Спор развернулся на полную мощь. С нарастающей уверенностью Труди скинула туфли и подогнула под себя ноги. Томас наполнял ее стакан снова и снова и продолжал выдвигать свои аргументы против ее слов. Вскоре послышался осторожный стук в дверь, и вошел официант с тележкой. Труди не обратила на него внимания. Она была слишком увлечена, слишком занята обсуждением. Они с Томасом продолжали спорить, в то время как официант расставлял свежий шпинат и грибной салат. Труди опровергала сомнения Томаса, когда масло и икра были намазаны на хлебные ломтики; он окончательно увел ее от спора, пока они поедали цыпленка и мелко нарезанный картофель. Они проигнорировали десерт с заварным кремом и оставили остывать кофе. Зеленые глаза Труди загорались, когда она ставила его в тупик. Она говорила быстро, часто перебивала его, облокотилась на руки, играя со своими серьгами, вызывая его так на спор. Она все сильнее оживлялась, по мере того как он создавал трудности на ее пути.

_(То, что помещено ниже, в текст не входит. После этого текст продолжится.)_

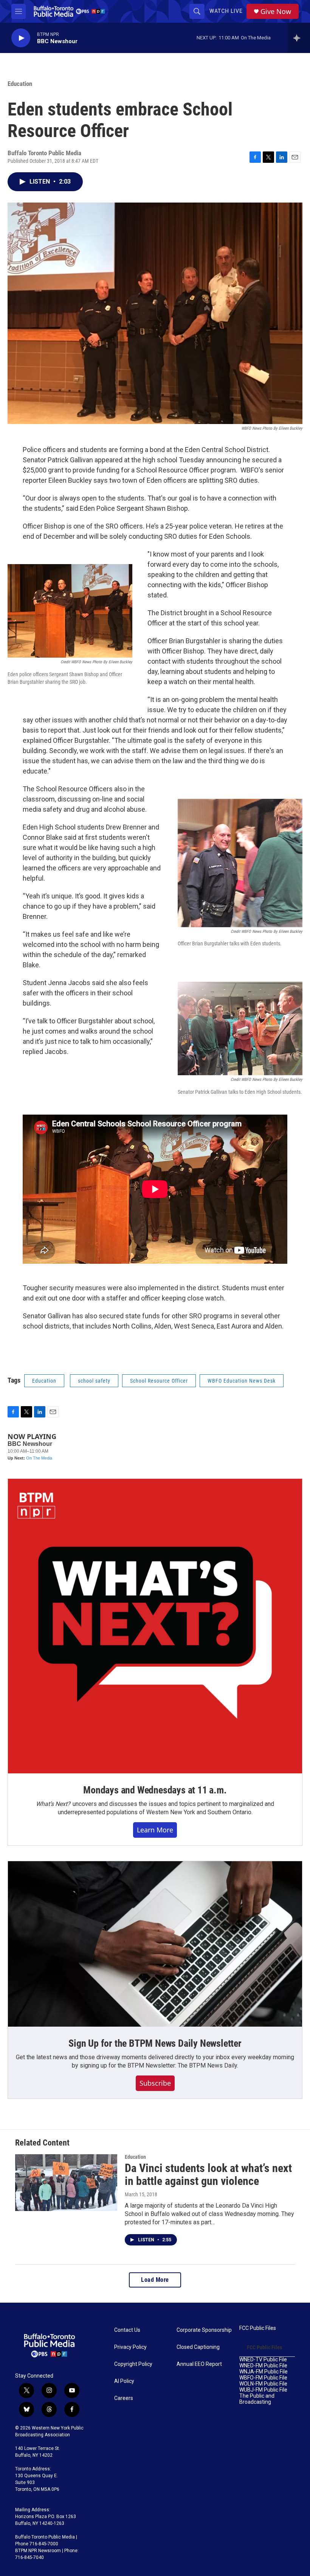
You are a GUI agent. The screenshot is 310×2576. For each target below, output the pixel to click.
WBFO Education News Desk (242, 1381)
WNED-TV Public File (263, 2359)
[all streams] (299, 38)
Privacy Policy (130, 2347)
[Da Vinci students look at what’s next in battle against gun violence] (66, 2182)
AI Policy (124, 2381)
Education (20, 83)
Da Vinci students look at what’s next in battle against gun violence (208, 2174)
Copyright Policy (133, 2364)
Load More (155, 2279)
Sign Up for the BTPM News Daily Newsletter (155, 2043)
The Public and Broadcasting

Вдруг она явственно осознала его присутствие. Слабый аромат английской кожи, блеск золотого «роллекса», аккуратно подстриженные ногти. В нем была идеальна каждая деталь. Далеко от драных джинсов и сексуального равенства. Томас слушал то, что она говорила, иногда соглашался там, где считал нужным. Он снял пиджак и ослабил галстук, перегнулся через стол поближе к ней, так же сильно увлеченный спором, как и она. Труди осознала, что ее сердце бьется сильнее; она совсем освоилась. Она вдруг почувствовала возбуждение.
— Все твои факты ошибочны, — говорил он.
— Нет же! Если я и знаю что-то лучше всего, так это книги. Тебе бы следовало почитать Уиттингтона, чтобы полностью понять…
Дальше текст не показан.